Hence, unroll 4x. With that, provided there *are* at least 4 boxes to test
against in the current cluster, we end up with:
- 4*4 + 4 = 20 fused uops -> at 4/cycle, at least 5 cycles/iter
- 4*3 + 4 = 16 uops going to ports 0,1,5
- 4*1+1=5 p0
- 4*1+1=5 p1
- 4*1+1=5 p2
- 1 "wildcard"
-> at least 5.33 cycles/iter from port 0,1,5 pressure
- 5 uops to port 2,3 -> at 2/cycle, at least 2.5 cycles/iter
Our bottleneck are once again ports 0,1,5, but they now process 4 candidate
pairs in 5.33 cycles worth of work, whereas they took 9.33 cycles worth of
work before. So from that analysis, we expect something like a 42.8%
reduction in execution time, theoretical. Actual observed reduction was
34.4% on my home i7-2600K (12038 Kcyc -> 7893 Kcyc) and 42.9% on my
work i7-3770S (8990 Kcyc -> 5131 Kcyc). So the Sandy Bridge i7-2600K also
runs into some other limits not accounted for in this (very simplistic!)
analysis whereas the i7-3770S behaves *exactly* as predicted.
The other tweak I tried later was to switch things around so the box X
coordinates are converted to integers. The issue is our 2-fused-uop COMISS,
which we'd like to replace with a 1-fused-uop compare. Not only is the
integer version fewer uops, the CMP uop is also p015 instead of the more
constrained p0+p1 for COMISS.
What would we expect from that? Our new totals are:
- 4*4 + 4 = 20 fused uops -> at 4/cycle, at least 5 cycles/iter
- 4*3 + 3 = 15 uops going to ports 0,1,5
- 4*1+1=4 p0
- 4*1+1=4 p1
- 4*1+1=5 p2
- 2 "wildcard" -> note these can go to p0/p1, and now we're perfectly balanced!

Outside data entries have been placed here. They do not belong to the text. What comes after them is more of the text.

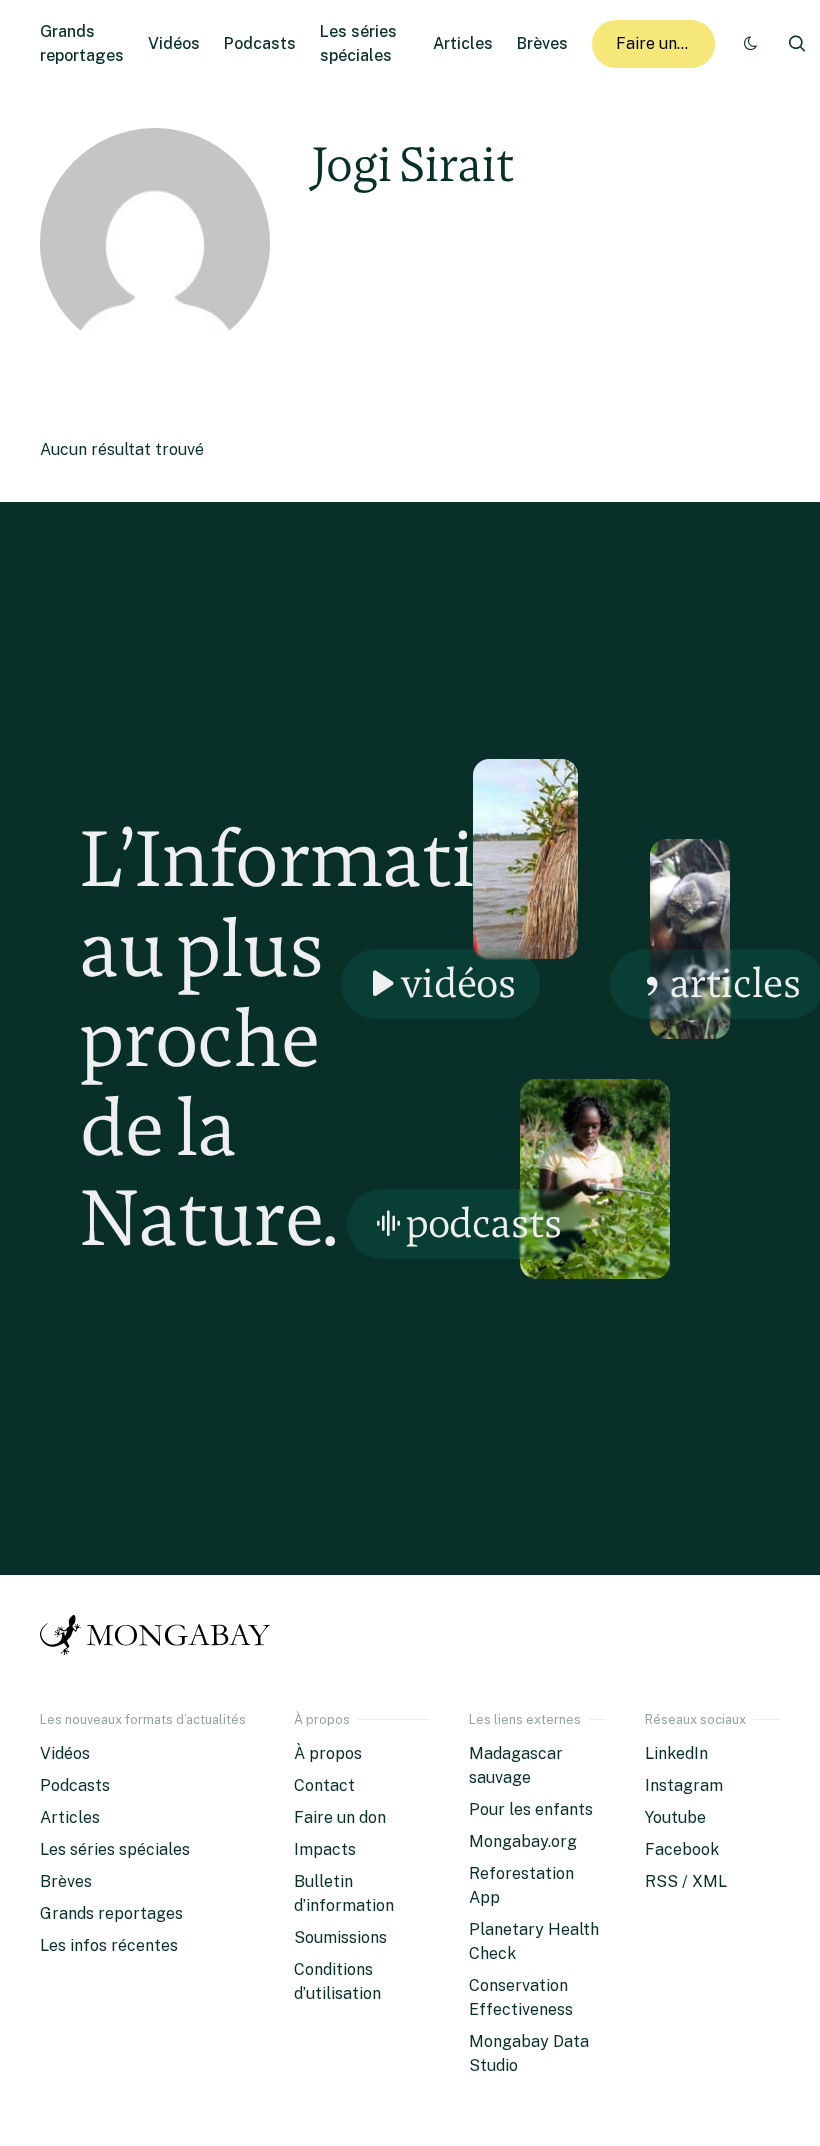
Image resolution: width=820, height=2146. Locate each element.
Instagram (684, 1785)
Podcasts (260, 43)
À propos (328, 1753)
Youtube (675, 1817)
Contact (324, 1785)
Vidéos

-> at least 5 cycles/iter from port 0,1,5 pressure
- 5 uops to port 2,3 -> at 2/cycle, at least 2.5 cycles/iter
From the back-of-the-envelope estimate, we now go from purely backend limited
to simultaneously backend and frontend limited, and we'd expect to go from
about 5.33 cycles/iter to 5 cycles/iter, for a 6.2% reduction.
And indeed, on my work i7-3770S, this change gets us from 5131 Kcyc -> 4762
Kcyc, reducing the cycle count by 7.2%. Close enough, and actually a bit
better than expected!
This example happens to work out very nicely (since it has a lot of arithmetic
and few branch mispredictions or cache misses), but the same general ideas
apply elsewhere. Who says that out-of-order cores are so hard to predict?